▶ _Extract provided_:
========
If n > 0, Readdirnames returns at most n names. In this case, if
Readdirnames returns an empty slice, it will return a non-nil error
explaining why. At the end of a directory, the error is [io.EOF].
If n <= 0, Readdirnames returns all the names from the directory in
a single slice. In this case, if Readdirnames succeeds (reads all
the way to the end of the directory), it returns the slice and a
nil error. If it encounters an error before the end of the
directory, Readdirnames returns the names read until that point and
a non-nil error.
Seek sets the offset for the next Read or Write on file to offset, interpreted
according to whence: 0 means relative to the origin of the file, 1 means
relative to the current offset, and 2 means relative to the end.
It returns the new offset and an error, if any.
The behavior of Seek on a file opened with O_APPEND is not specified.
SetDeadline sets the read and write deadlines for a File.
It is equivalent to calling both SetReadDeadline and SetWriteDeadline.
Only some kinds of files support setting a deadline. Calls to SetDeadline
for files that do not support deadlines will return ErrNoDeadline.
On most systems ordinary files do not support deadlines, but pipes do.
A deadline is an absolute time after which I/O operations fail with an
error instead of blocking. The deadline applies to all future and pending
I/O, not just the immediately following call to Read or Write.
After a deadline has been exceeded, the connection can be refreshed
by setting a deadline in the future.
If the deadline is exceeded a call to Read or Write or to other I/O
methods will return an error that wraps ErrDeadlineExceeded.
========
▶ _Collected data_:

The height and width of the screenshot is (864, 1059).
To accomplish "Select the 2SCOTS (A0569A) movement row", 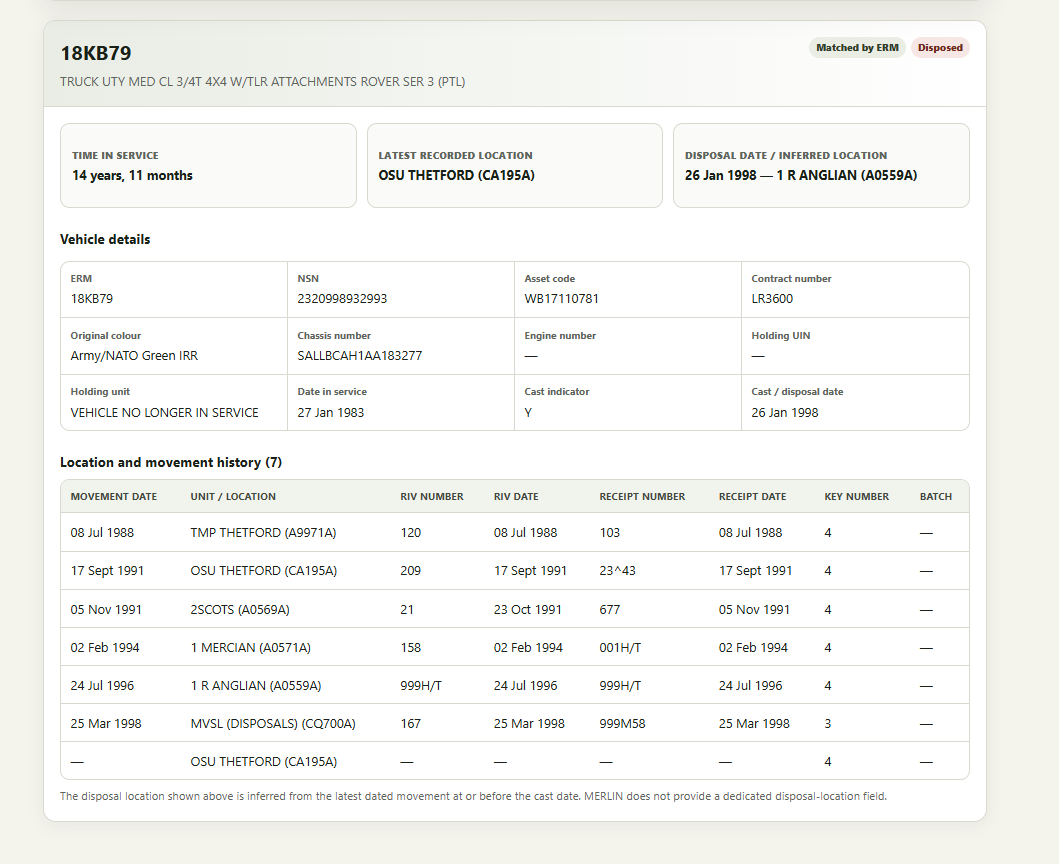I will (x=515, y=609).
========
▶ _Task requirements_:
1) According to the file-method documentation, what do calls to SetDeadline return for files that do not support deadlines?
2) Retype the part of the file-method documentation starting with "Seek sets the" and going on through "for a File.".
3) Write what comes next in the file-method documentation, picking up after its last sentence.

▶ _Set of answers_:
1) They return ErrNoDeadline.

2)
Seek sets the offset for the next Read or Write on file to offset, interpreted
according to whence: 0 means relative to the origin of the file, 1 means
relative to the current offset, and 2 means relative to the end.
It returns the new offset and an error, if any.
The behavior of Seek on a file opened with O_APPEND is not specified.
SetDeadline sets the read and write deadlines for a File.

3)
This can be tested using errors.Is(err, os.ErrDeadlineExceeded).
That error implements the Timeout method, and calling the Timeout
method will return true, but there are other possible errors for which
the Timeout will return true even if the deadline has not been exceeded.
An idle timeout can be implemented by repeatedly extending
the deadline after successful Read or Write calls.
A zero value for t means I/O operations will not time out.
SetReadDeadline sets the deadline for future Read calls and any
currently-blocked Read call.
A zero value for t means Read will not time out.
Not all files support setting deadlines; see SetDeadline.
SetWriteDeadline sets the deadline for any future Write calls and any
currently-blocked Write call.
Even if Write times out, it may return n > 0, indicating that
some of the data was successfully written.
A zero value for t means Write will not time out.
Not all files support setting deadlines; see SetDeadline.
Stat returns the [FileInfo] structure describing file.
If there is an error, it will be of type [*PathError].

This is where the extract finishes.